(Exercise instructions) Print the part of the IDE interface write-up below, starting with "The mistake was" and going on through "and it works!!".

(Excerpt provided)
==================================================
My mistake was to use this signal directly to drive the /16BCH line on the M24 host bus. This line is functionally equivalent to the /IOCS16 line on the ISA AT bus. If the host samples this line asserted early into a word I/O cycle, it will read or write all 16 bits at once; if not, it will split the word cycle into two 8-bit cycles.

The mistake was that I did not realise that the IDE device will assert this line whenever the data register address is presented to it, regardless of whether an I/O cycle is taking place or not. This could happen during a memory cycle or even I guess as a result of noise while the ISA address bus is not being driven. Anyway, I think it makes more sense to gate the IDE device /IOCS16 line and only use it to drive the host bus /16BCH if an I/O read or write is taking place. Luckily I did have enough spare logic gates on my prototype board to do just that so I hacked this with some flying wire connections.

In order to test all this I wrote some simple code that reads some data off the IDE device, and it works!!

92466EA4-93BF-464F-AA12-423B46883A0A.jpeg

Note that it reads both 8-bit registers (for Status etc) as well as the 16-bit data register (for model name, serial number, etc). This means the /IOCS16 decoding is working when I do IN AX, DX (ie word input).
==================================================
(Supplied data)
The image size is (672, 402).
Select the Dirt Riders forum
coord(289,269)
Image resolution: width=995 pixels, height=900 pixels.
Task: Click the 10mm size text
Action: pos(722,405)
==================================================
(Response)
The mistake was that I did not realise that the IDE device will assert this line whenever the data register address is presented to it, regardless of whether an I/O cycle is taking place or not. This could happen during a memory cycle or even I guess as a result of noise while the ISA address bus is not being driven. Anyway, I think it makes more sense to gate the IDE device /IOCS16 line and only use it to drive the host bus /16BCH if an I/O read or write is taking place. Luckily I did have enough spare logic gates on my prototype board to do just that so I hacked this with some flying wire connections.

In order to test all this I wrote some simple code that reads some data off the IDE device, and it works!!